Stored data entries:
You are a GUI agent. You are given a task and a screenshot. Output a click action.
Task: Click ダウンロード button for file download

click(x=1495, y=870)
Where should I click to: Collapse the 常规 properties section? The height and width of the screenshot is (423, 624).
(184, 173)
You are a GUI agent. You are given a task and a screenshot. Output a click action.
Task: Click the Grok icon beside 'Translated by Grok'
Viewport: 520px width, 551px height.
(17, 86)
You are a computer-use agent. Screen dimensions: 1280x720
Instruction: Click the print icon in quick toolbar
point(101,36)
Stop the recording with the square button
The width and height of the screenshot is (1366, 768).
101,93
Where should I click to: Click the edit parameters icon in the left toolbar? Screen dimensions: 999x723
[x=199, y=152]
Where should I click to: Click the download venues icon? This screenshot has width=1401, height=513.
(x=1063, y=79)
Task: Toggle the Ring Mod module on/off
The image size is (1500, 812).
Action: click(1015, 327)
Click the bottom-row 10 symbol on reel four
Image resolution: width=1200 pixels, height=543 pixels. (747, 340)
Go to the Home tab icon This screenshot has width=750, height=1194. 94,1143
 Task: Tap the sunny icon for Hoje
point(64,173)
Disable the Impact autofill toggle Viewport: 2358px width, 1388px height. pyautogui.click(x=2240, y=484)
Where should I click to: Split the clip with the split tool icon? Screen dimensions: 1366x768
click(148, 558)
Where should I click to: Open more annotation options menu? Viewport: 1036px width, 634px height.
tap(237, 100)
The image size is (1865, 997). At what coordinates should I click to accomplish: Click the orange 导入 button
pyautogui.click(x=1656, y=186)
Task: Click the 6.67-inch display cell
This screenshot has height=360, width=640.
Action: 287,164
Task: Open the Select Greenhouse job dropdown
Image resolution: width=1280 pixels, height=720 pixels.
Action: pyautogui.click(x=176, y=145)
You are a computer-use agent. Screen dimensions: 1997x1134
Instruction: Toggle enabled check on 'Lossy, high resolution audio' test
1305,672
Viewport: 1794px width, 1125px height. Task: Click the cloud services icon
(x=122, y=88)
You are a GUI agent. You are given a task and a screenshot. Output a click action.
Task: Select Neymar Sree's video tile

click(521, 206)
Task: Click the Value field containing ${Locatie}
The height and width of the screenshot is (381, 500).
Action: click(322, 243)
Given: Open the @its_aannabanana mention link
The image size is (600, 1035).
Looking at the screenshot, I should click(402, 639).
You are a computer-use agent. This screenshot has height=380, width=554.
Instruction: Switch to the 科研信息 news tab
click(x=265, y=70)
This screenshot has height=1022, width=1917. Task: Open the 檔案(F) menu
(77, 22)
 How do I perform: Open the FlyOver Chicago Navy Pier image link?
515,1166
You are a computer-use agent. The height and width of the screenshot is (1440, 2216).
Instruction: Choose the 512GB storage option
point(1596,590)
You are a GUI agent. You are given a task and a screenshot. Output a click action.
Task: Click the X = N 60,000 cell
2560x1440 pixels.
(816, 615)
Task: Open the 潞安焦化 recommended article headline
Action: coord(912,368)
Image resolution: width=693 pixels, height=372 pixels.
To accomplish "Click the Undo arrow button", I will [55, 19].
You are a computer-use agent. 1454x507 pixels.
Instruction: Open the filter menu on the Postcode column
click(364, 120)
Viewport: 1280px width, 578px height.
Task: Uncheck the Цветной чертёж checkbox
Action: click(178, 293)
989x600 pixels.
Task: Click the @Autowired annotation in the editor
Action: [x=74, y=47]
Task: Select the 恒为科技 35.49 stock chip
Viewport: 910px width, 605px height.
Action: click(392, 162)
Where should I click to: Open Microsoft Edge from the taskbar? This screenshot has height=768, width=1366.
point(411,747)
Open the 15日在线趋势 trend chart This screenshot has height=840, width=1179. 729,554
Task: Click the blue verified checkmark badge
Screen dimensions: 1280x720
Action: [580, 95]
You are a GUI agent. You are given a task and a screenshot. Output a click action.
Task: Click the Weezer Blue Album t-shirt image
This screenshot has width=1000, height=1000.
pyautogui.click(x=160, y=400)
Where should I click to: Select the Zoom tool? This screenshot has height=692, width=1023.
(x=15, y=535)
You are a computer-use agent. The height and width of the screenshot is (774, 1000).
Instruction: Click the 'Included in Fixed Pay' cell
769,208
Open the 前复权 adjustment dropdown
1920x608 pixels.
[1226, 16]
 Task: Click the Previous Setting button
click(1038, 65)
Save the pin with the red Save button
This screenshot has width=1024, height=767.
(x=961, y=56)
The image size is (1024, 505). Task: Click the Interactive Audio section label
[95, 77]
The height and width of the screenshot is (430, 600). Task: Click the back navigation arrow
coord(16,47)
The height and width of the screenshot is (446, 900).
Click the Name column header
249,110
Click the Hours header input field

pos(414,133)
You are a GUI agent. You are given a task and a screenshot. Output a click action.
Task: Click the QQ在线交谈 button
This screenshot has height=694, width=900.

EXERCISE GOAL:
Please go through the data above and copy every line that has the word "dropdown".

EXERCISE OUTPUT:
Task: Open the Select Greenhouse job dropdown
Open the 前复权 adjustment dropdown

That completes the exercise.